### [PROBLEM]
Retype, exactly as they appear below, the lines between the line holding "aspell-gd-0.1.1_1-noarch-4.txt (53, 745)" and the line holding "aspell-tr-0.50_0-noarch-4.txz (51, 2339)", both ends included.

[MATERIAL SHOWN]

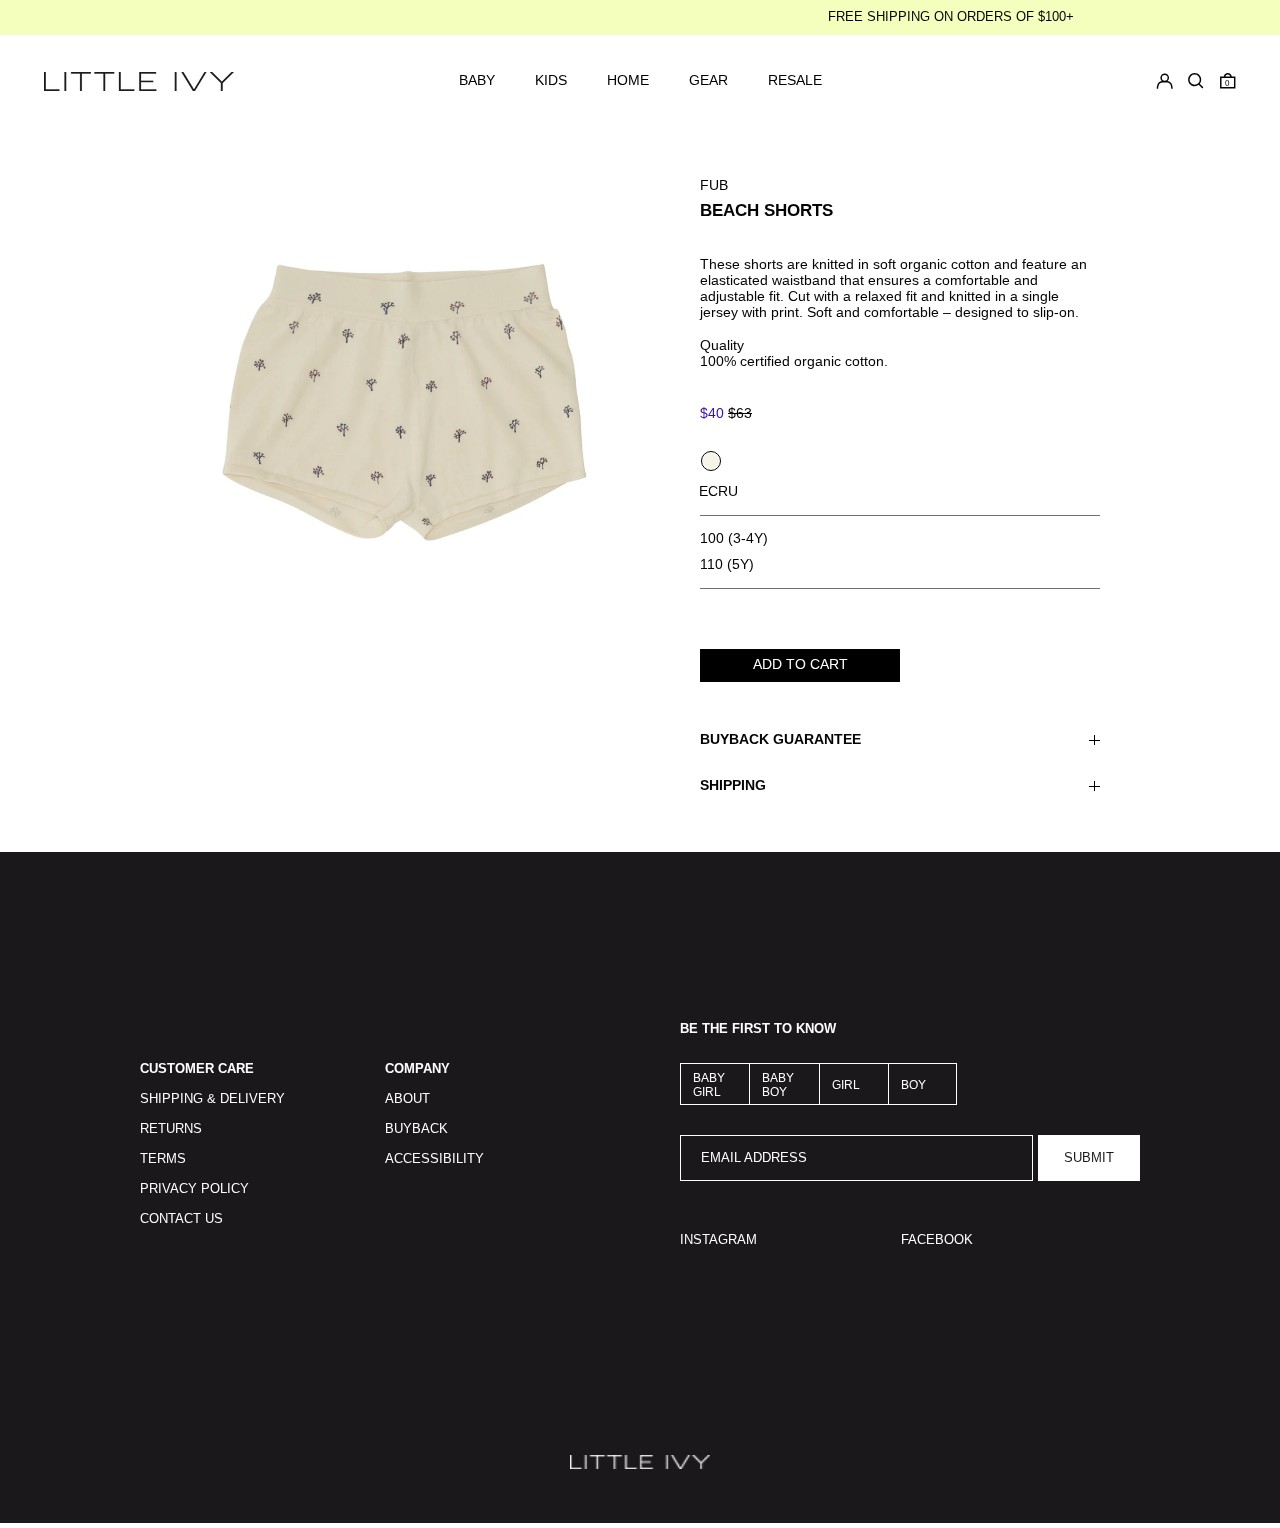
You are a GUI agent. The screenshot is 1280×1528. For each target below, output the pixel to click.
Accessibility (434, 1159)
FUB (714, 185)
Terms (163, 1159)
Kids (551, 80)
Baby (477, 80)
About (407, 1099)
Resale (795, 80)
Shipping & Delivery (212, 1099)
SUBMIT (1089, 1158)
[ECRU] (711, 461)
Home (628, 80)
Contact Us (181, 1219)
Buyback (416, 1129)
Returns (171, 1129)
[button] (1228, 81)
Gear (708, 80)
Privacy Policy (194, 1189)
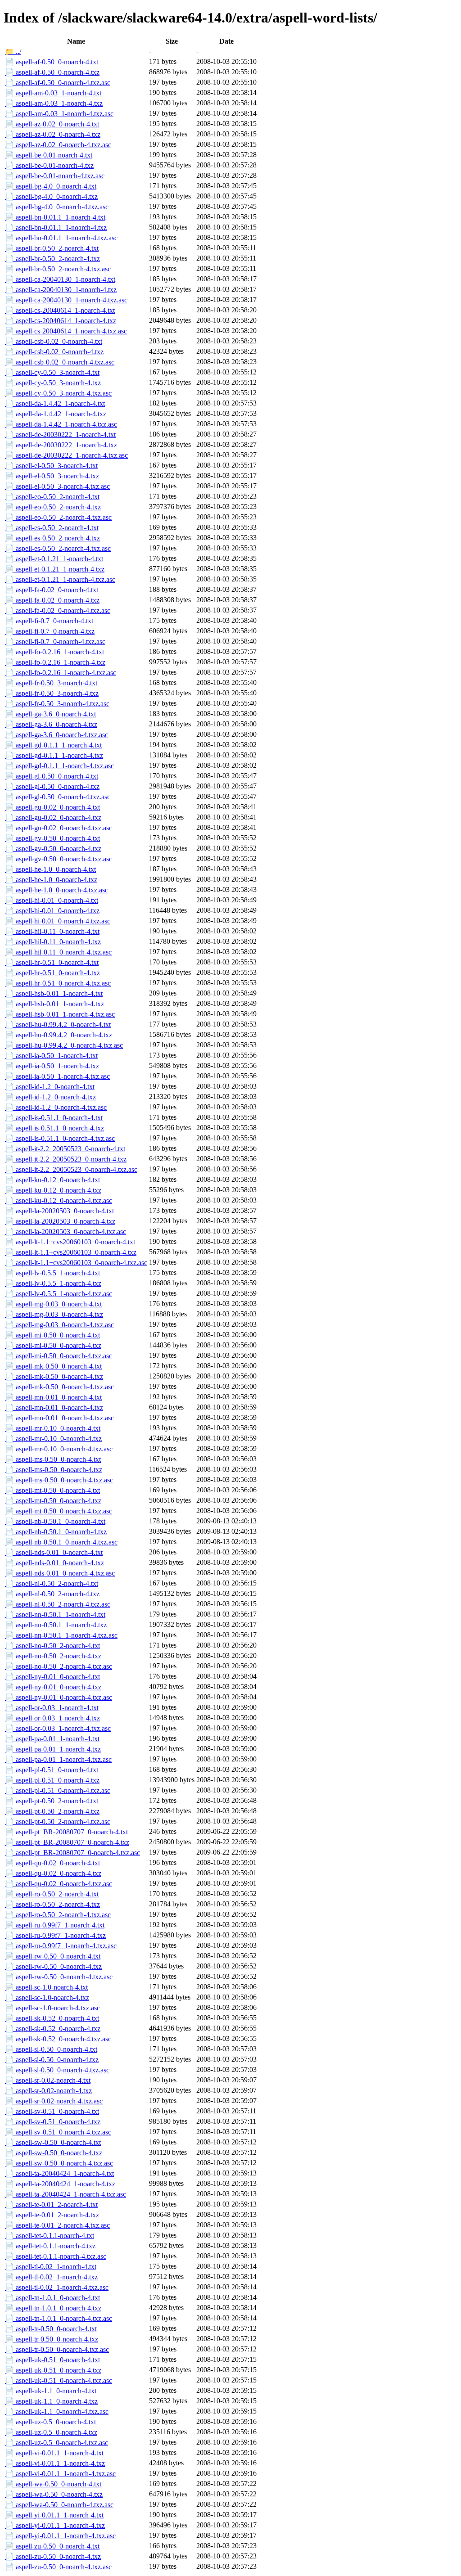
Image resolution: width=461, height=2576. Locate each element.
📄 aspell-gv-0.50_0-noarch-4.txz (53, 848)
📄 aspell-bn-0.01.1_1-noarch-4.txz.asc (61, 238)
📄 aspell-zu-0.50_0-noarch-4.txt (52, 2546)
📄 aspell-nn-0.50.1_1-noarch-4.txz (56, 1625)
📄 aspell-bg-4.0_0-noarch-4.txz (51, 196)
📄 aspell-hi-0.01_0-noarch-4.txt (51, 900)
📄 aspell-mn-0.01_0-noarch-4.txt (53, 1397)
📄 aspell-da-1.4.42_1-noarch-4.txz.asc (61, 424)
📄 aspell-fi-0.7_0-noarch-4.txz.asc (55, 641)
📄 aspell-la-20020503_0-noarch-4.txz (60, 1221)
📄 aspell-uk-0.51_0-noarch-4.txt (52, 2360)
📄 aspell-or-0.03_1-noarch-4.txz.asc (58, 1728)
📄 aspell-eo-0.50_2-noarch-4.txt (52, 496)
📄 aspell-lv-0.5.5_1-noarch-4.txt (52, 1273)
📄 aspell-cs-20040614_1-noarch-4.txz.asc (66, 331)
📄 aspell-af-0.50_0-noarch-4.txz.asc (57, 82)
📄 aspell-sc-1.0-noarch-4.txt (46, 1987)
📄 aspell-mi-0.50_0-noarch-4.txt (52, 1335)
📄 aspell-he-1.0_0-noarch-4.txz (51, 879)
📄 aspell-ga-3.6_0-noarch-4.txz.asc (56, 735)
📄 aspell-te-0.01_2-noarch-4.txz (52, 2215)
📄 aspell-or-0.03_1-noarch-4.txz (52, 1718)
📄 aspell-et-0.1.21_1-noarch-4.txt (54, 559)
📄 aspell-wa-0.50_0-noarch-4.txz (54, 2494)
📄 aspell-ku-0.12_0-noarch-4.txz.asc (58, 1200)
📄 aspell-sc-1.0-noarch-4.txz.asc (52, 2008)
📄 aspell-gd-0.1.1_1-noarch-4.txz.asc (59, 766)
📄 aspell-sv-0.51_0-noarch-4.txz (52, 2122)
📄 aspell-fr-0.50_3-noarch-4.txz (52, 693)
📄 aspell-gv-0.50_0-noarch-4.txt (52, 838)
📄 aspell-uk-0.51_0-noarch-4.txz (53, 2370)
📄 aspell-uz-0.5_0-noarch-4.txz (51, 2432)
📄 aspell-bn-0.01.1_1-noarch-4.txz (56, 227)
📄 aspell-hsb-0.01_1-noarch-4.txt (54, 993)
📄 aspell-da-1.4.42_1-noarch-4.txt (55, 403)
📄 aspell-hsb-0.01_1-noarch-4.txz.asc (60, 1014)
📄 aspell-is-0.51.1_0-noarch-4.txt (54, 1117)
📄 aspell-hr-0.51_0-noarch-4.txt (52, 962)
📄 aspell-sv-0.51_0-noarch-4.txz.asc (58, 2132)
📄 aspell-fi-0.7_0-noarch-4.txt (49, 621)
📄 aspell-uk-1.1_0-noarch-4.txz (51, 2401)
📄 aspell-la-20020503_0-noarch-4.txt (59, 1211)
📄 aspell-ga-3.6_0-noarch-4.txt (50, 714)
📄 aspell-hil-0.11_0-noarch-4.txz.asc (58, 952)
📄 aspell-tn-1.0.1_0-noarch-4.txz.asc (58, 2318)
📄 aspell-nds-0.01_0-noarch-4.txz (54, 1563)
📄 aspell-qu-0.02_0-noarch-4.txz (53, 1873)
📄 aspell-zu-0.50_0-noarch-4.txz (53, 2556)
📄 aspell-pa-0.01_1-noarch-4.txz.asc (58, 1759)
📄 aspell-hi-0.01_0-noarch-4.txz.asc (57, 921)
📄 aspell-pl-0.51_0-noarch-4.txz (52, 1780)
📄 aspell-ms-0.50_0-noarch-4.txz (53, 1469)
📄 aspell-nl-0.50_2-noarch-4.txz (52, 1594)
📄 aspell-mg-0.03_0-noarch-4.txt (53, 1304)
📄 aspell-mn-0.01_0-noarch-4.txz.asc (59, 1418)
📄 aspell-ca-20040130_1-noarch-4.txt (60, 279)
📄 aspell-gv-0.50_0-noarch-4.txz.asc (58, 859)
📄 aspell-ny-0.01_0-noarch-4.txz (53, 1687)
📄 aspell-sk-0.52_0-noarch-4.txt (52, 2018)
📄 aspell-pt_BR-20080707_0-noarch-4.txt (66, 1832)
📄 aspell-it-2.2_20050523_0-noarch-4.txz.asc (71, 1169)
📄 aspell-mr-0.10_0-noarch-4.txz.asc (59, 1449)
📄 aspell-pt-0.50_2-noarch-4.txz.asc (57, 1821)
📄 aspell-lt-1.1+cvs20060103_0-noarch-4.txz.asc (76, 1262)
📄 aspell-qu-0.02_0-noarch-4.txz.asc (58, 1883)
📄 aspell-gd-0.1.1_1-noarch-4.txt (53, 745)
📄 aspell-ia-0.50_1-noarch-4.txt (51, 1055)
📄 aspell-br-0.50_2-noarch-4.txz (52, 258)
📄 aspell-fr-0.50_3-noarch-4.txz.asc (57, 703)
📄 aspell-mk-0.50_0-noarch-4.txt (53, 1366)
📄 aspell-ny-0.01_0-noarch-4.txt (52, 1676)
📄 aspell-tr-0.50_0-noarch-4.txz (51, 2339)
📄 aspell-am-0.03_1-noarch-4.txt (53, 93)
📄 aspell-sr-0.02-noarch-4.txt (47, 2080)
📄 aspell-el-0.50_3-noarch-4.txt (51, 465)
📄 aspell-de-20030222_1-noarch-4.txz (61, 445)
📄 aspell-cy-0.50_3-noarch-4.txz (53, 383)
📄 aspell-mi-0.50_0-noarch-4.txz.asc (58, 1356)
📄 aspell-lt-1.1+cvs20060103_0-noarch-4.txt (70, 1242)
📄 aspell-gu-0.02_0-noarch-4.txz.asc (58, 828)
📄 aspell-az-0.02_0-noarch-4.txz (52, 134)
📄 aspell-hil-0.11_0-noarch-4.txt (52, 931)
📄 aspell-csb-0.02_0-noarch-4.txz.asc (59, 362)
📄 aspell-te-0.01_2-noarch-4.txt (51, 2204)
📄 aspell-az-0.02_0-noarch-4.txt (52, 124)
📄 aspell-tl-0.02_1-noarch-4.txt (50, 2266)
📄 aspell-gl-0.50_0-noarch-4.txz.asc (57, 797)
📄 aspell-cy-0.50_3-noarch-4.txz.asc (58, 393)
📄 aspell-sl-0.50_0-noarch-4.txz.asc (57, 2070)
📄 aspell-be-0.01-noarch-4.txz (49, 165)
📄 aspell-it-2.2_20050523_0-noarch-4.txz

[/MATERIAL SHOWN]

### [YOUR SOLUTION]
📄 aspell-gd-0.1.1_1-noarch-4.txt (53, 745)
📄 aspell-ia-0.50_1-noarch-4.txt (51, 1055)
📄 aspell-br-0.50_2-noarch-4.txz (52, 258)
📄 aspell-fr-0.50_3-noarch-4.txz.asc (57, 703)
📄 aspell-mk-0.50_0-noarch-4.txt (53, 1366)
📄 aspell-ny-0.01_0-noarch-4.txt (52, 1676)
📄 aspell-tr-0.50_0-noarch-4.txz (51, 2339)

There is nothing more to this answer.